When you look at someone, all you are seeing is the finished product of a very complicated and meticulous process known as DNA replication. Cells go through several stages and restriction points when they undergo cytokinesis. On of the most important and complicated processes occur in the S-Phase (synthesis) stage. DNA replication takes place in this phase.
There were three proposed models of how DNA is replicated and they are the dispersive model in which the original strand of DNA would produce two DNA molecules with sections of both old and new DNA along each new strand of DNA, the conservative model states that the original DNA molecule will remain intact but a completely new strand will generate but the most logically plausible model is the one we use today called the semi conservation model in which would produce molecules with both old and new DNA, but each molecule would be composed of one old strand and one new one.

**Actions to take**
• 1. In the passage on DNA replication, during which stage of the cell does DNA replication take place?
• 2. Decide whether each statement agrees with the passage on DNA replication. Answer yes or no for each, and quote the words from the passage that decide it.
(a) Under the conservative model, the original DNA molecule stays intact.
(b) The dispersive model is the one used today.
(c) Under the model used today, each molecule has one old strand and one new strand.
• 3. Resume the passage on DNA replication after its last sentence.

**Supplied data**
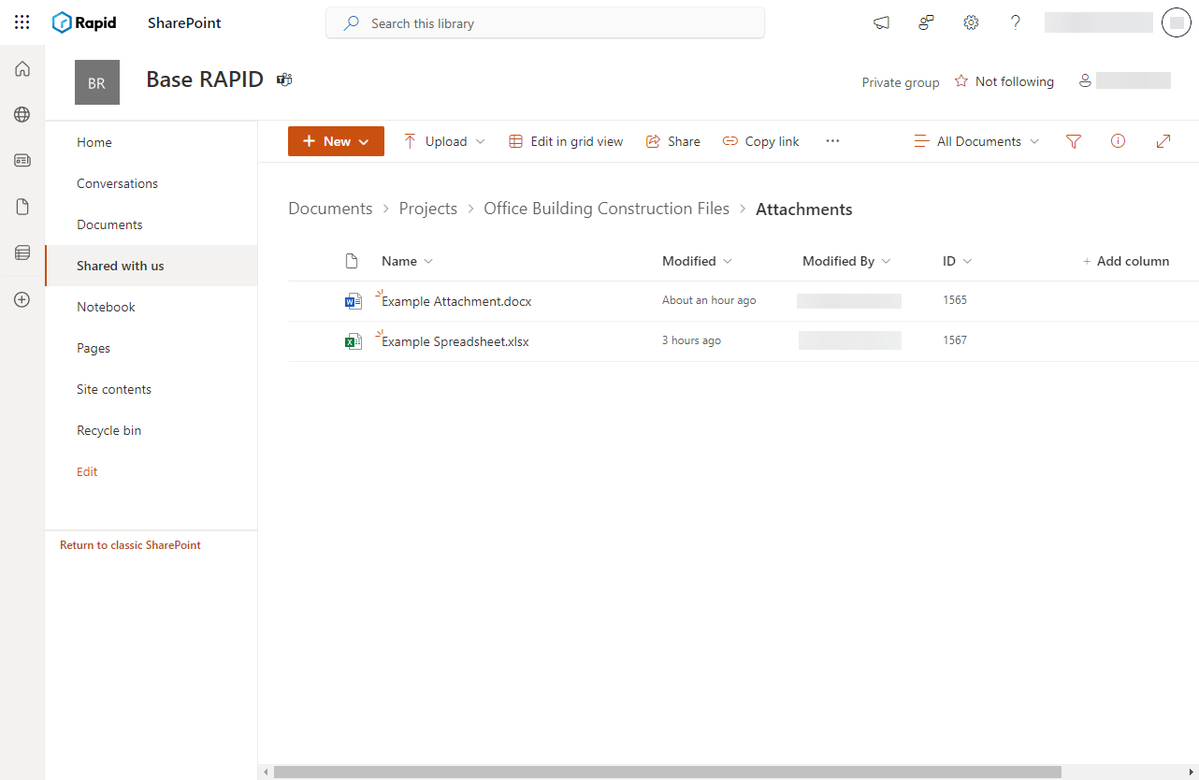Select Shared with us in the sidebar
The height and width of the screenshot is (780, 1199).
coord(120,266)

**Expected results**
• 1. The S-Phase (synthesis) stage.

• 2.
(a) Yes: "the conservative model states that the original DNA molecule will remain intact"
(b) No: "the most logically plausible model is the one we use today called the semi conservation model"
(c) Yes: "each molecule would be composed of one old strand and one new one"

• 3.
In this semi conservation model, a DNA Helicase binds to DNA and unwinds the DNA molecule from itself. To maintain the stability of the DNA molecule, single-stranded DNA binding proteins bind to the exposed purines and pyrimidines. The double helix shape of the DNA have “gaps” of six to eight visible nucleotides that are called the DNA’s major grove region so that DNA Polymerase 3 can bind to the DNA molecule and begin the continuous replication process of the leading strand of the DNA molecule. DNA Polymerases 3 can only read from the 5’-3’direction and since DNA is antiparallel this makes replicating the lagging or the 3’-5’ end a little more complex. This 3’-5’ end forms in Okazaki fragments where a RNA primase attaches to this strand and lays down the RNA primer and then DNA Polymerase 3 comes and makes DNA in the 5’-3’ direction and then DNA Polymerase 1 comes in and converts the RNA primers into base complementary pair DNA and finally Ligase comes in to fill the gaps of each fragment and this is the continuous method is repeated until the whole lagging strand is replicated.